Les chants et les cris d'Ivan Martin Jirous

Ivan Martin Jirous, photo: CTK

C'est à Ivan Martin Jirous qu'a été décerné cette année le prix littéraire portant le nom de Jaroslav Seifert, l'unique lauréat tchèque du prix Nobel de littérature. Le poète connu en Tchéquie sous son surnom de Magor (toqué, dingo) ne ressemble pas du tout à l'image qu'on se fait en général d'un représentant de la grande littérature.

Ivan Martin Jirous,  photo: CTK
Bien qu'il ait étudié l'histoire de l'art, Ivan Martin Jirous ne s'est pas illustré dans cette discipline mais s'intéressait beaucoup plus à la culture non officielle, l'underground. En 1971 il devient leader du groupe de rock The Plastic People of the Universe, dont le répertoire corrosif et provocateur ne tardera pas à déclancher la colère du régime communiste. Pendant la triste période de la normalisation, sous l'occupation de la Tchécoslovaquie par l'armée soviétique, il travaille comme gardien et main-d'oeuvre. Arrêté pour la première fois en 1973, il sera emprisonné encore quatre fois par la suite et passera au total huit ans et demi en prison. Il est évident que ses oeuvres littéraires ne peuvent paraître qu'en samizdat et à l'étranger. Son premier recueil de poésies « Le chant matinal de Magor » est créé en 1975. Suit le recueil « Les Chants de cygne de Magor » pour lequel il reçoit en 1985 le prix Tom Stoppard. Les poèmes de ce recueil mariant l'humilité chrétienne à une expressivité agressive ont été écrits dans la prison de Valdice et étaient sortis sous forme de billets clandestins.
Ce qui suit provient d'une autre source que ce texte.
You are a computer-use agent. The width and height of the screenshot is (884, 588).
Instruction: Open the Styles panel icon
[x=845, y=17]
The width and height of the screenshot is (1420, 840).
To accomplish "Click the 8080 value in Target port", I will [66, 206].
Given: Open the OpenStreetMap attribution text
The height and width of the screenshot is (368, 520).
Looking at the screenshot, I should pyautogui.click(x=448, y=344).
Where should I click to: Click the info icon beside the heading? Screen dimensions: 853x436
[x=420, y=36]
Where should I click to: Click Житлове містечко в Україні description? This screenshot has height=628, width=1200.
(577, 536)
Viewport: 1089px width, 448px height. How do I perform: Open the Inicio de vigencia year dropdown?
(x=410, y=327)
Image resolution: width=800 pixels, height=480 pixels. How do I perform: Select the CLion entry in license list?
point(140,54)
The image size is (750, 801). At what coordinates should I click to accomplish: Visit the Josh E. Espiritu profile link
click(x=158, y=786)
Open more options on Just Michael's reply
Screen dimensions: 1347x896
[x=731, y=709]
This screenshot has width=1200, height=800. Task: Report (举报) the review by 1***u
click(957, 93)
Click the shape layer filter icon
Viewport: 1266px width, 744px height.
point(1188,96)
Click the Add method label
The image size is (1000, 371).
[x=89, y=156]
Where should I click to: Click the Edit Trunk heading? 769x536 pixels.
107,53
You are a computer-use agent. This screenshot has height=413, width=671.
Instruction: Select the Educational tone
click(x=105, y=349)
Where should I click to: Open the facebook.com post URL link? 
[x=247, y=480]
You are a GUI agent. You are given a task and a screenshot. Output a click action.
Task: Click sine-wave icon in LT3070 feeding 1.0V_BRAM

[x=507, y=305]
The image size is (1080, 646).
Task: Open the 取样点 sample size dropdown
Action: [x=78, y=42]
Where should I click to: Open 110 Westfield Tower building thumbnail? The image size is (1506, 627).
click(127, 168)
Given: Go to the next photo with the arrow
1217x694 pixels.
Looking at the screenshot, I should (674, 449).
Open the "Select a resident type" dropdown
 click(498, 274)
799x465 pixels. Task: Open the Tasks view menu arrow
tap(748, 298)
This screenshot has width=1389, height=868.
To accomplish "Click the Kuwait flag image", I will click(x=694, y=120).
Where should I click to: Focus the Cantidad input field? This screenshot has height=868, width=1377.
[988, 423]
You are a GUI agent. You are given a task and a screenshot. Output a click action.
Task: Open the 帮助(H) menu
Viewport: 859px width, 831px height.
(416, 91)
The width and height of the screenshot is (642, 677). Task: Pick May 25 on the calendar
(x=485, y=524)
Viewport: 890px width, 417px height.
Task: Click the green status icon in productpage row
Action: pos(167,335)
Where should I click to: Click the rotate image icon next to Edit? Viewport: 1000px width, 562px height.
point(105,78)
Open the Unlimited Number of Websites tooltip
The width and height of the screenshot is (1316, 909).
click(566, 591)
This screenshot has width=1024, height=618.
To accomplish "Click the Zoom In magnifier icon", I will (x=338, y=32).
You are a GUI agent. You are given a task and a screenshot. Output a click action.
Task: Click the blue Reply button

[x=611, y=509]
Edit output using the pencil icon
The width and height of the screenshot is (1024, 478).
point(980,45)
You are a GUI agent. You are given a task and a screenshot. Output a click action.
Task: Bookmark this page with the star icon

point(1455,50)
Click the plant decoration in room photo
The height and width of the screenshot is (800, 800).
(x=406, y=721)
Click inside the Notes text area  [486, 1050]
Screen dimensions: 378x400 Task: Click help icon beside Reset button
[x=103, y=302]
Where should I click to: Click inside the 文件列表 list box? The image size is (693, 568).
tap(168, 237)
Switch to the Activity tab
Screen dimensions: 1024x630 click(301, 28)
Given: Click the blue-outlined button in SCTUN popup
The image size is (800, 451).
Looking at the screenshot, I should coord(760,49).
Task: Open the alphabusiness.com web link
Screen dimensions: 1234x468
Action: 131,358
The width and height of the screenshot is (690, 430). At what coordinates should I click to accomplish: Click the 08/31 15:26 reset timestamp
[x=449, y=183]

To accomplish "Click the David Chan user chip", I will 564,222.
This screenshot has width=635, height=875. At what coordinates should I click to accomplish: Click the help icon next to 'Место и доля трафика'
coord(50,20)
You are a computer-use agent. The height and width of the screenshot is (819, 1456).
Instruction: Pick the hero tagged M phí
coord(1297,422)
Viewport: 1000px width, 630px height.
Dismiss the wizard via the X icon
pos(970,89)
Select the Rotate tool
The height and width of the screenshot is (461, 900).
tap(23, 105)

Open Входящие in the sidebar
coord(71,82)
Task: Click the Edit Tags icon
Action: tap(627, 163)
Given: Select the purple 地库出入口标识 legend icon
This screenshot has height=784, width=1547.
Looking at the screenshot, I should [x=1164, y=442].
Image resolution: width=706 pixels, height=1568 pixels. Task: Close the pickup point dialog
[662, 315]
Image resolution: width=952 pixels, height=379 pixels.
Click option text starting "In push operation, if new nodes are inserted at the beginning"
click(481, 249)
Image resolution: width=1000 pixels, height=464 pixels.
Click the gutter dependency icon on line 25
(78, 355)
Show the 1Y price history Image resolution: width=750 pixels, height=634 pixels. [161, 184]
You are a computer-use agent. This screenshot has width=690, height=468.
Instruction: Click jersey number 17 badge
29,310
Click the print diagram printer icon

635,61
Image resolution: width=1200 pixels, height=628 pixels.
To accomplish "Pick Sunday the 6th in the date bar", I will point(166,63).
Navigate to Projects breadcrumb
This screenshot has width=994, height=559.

Les écrits d'Ivan Jirous ne commencent à paraître normalement qu'après la révolution de velours et la chute du communisme en 1989. En 1998, il publie « La Somme de Magor », couronné par la critique comme le meilleur livre de l'année. Tout récemment, il a fait paraître un volume de 500 pages « Les Lettres de Magor » qui réunit ses lettres écrites en prison aux femmes de sa vie. Ce livre qu'on compare parfois aux « Lettres à Olga », d'un autre prisonnier politique Vaclav Havel, sera particulièrement apprécié par le jury qui lui accordera le prix Jaroslav Seifert.

Aujourd'hui, donc, Ivan Martin Jirous est lauréat de ce prix qui a déjà été décerné, entre autres, à Ludvik Vaculik, Milan Kundera, Vera Linhartova, Viktor Fischl et Josef Skvorecky. Il se trouve donc en bonne compagnie :

« Ce prix est doté d'une certaine somme, ce qui est certainement agréable ; mais le plus important est qu'en recevant ce prix je me suis retrouvé en compagnie de gens, d'autres lauréats du prix, que j'estime et dont certains sont mes amis. Ce qu'il y a de mieux dans tout cela, c'est donc, je crois, le fait d'avoir pu me joindre officiellement à ces gens-là. »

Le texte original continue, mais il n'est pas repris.